Record excerpts:
-=-=-=-=-

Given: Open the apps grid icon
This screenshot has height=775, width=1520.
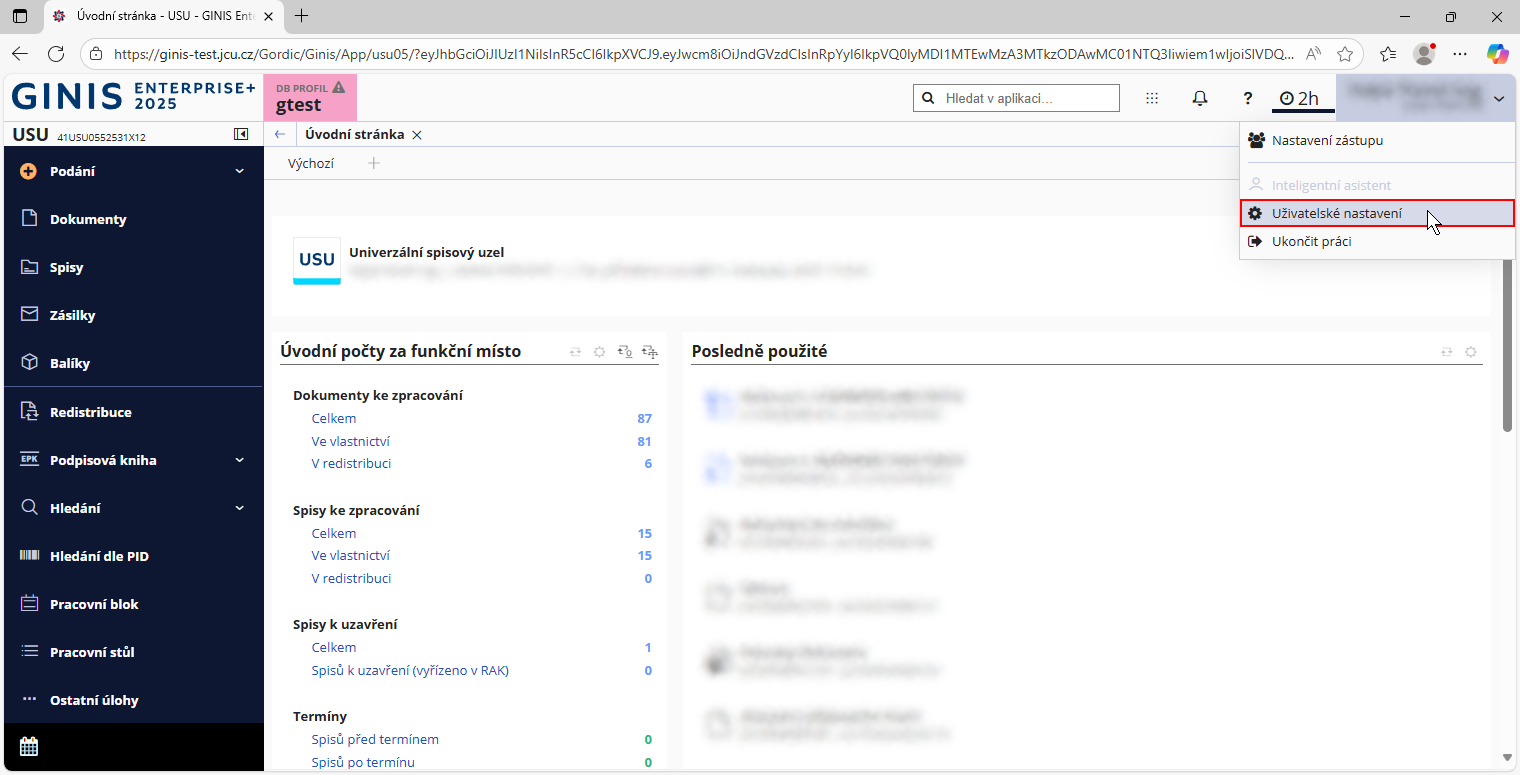Looking at the screenshot, I should (1152, 98).
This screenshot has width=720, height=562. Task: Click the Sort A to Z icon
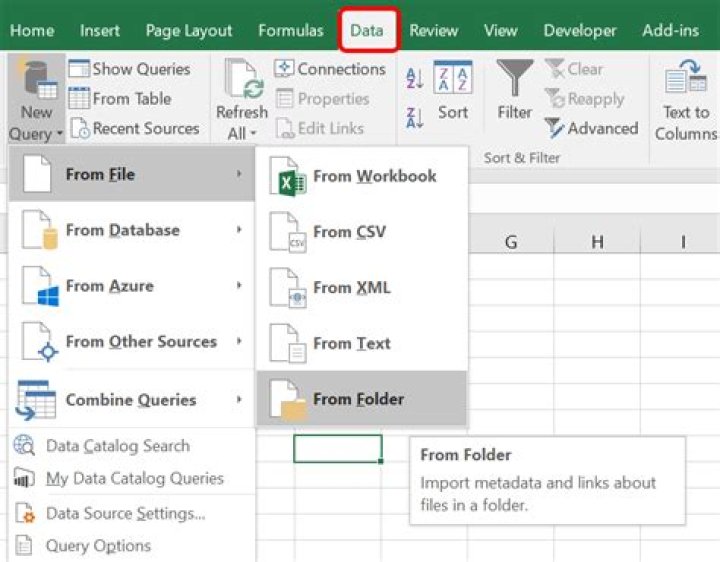tap(415, 78)
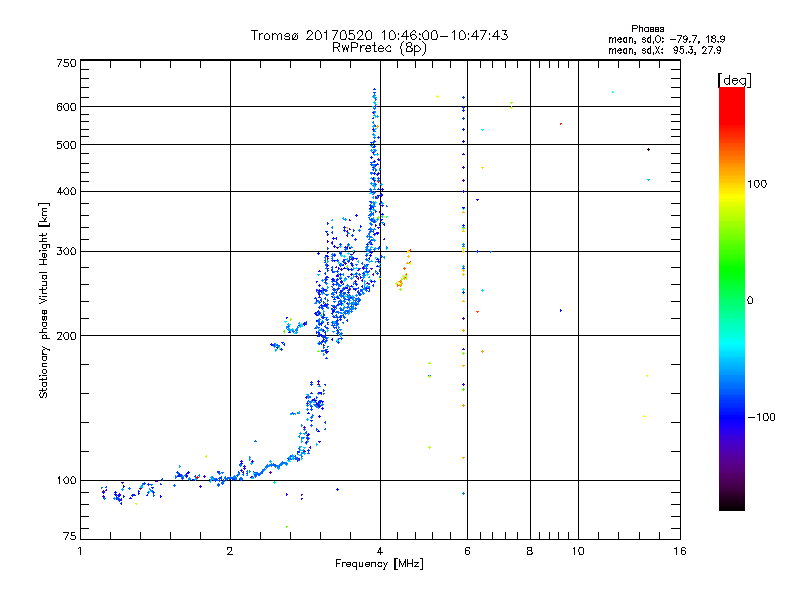Click the black data point near 500 km
The width and height of the screenshot is (800, 600).
point(648,149)
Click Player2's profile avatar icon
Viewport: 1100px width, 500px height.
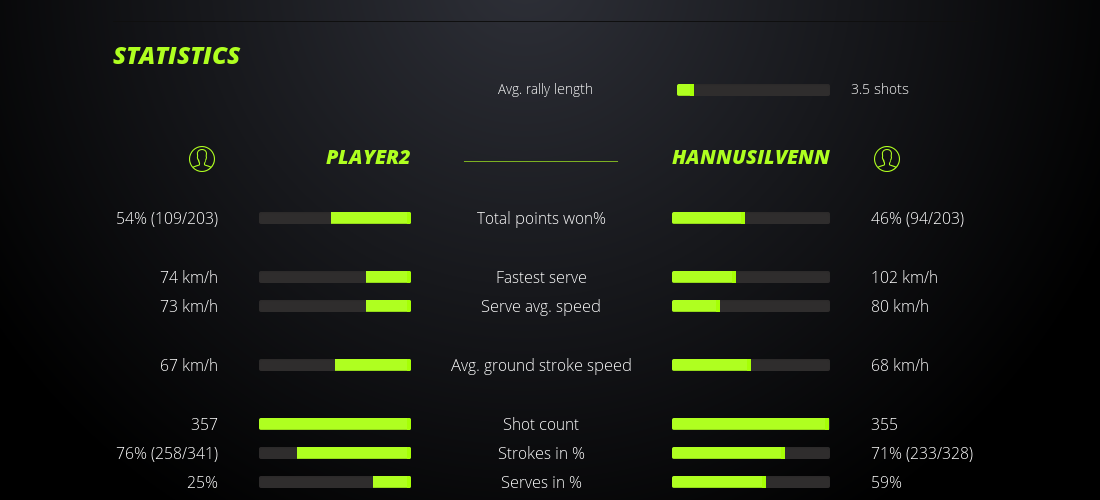pos(202,158)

-=-=-=-=-

Return all of the records above word for word, leaving out the pictures.

Given: Open the apps grid icon
This screenshot has height=775, width=1520.
Looking at the screenshot, I should (1152, 98).
This screenshot has width=720, height=562. Task: Click the Sort A to Z icon
tap(415, 78)
Click the black data point near 500 km
The width and height of the screenshot is (800, 600).
point(648,149)
Click Player2's profile avatar icon
Viewport: 1100px width, 500px height.
pos(202,158)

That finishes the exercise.